Records from a data collection:
/---

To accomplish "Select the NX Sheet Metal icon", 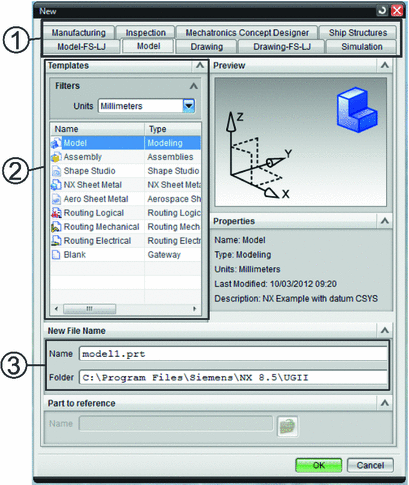I will 56,185.
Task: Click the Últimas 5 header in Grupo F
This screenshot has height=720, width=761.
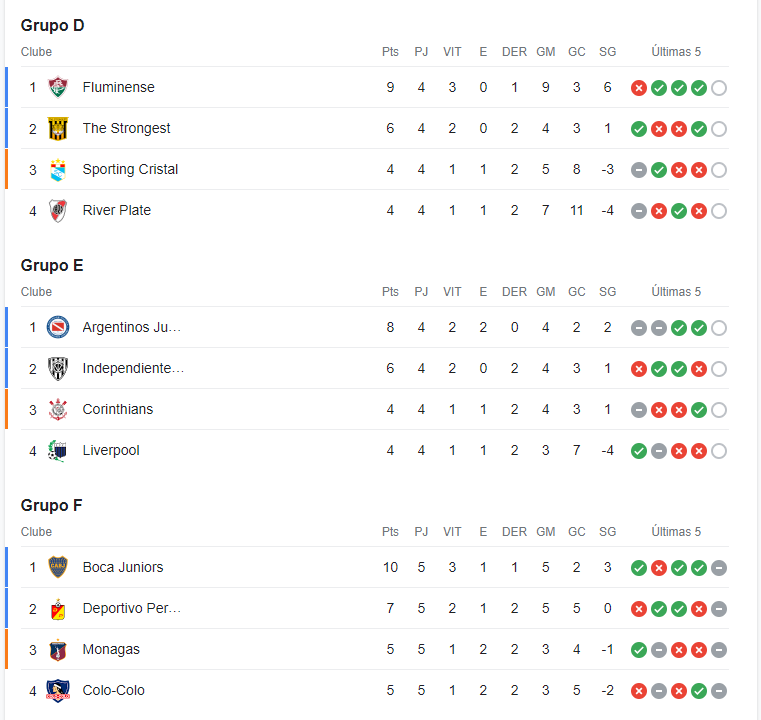Action: pyautogui.click(x=676, y=532)
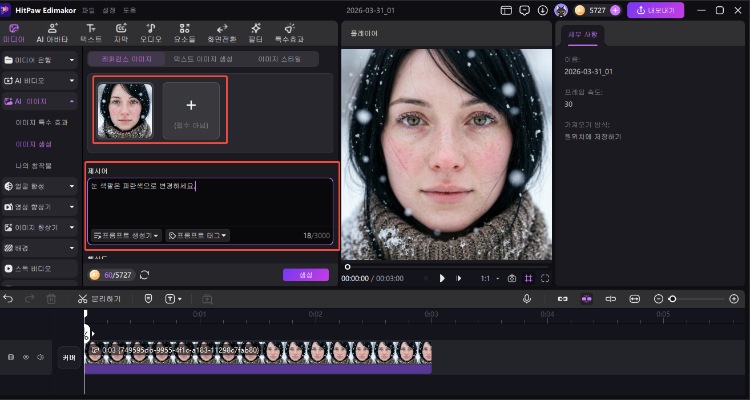Switch to the 텍스트 이미지 생성 tab
The width and height of the screenshot is (750, 400).
(x=204, y=59)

\---

● Task brief
List each line of the listing above that contains the string "width".

● Answer for the task
This screenshot has height=720, width=761.
The width and height of the screenshot is (750, 400).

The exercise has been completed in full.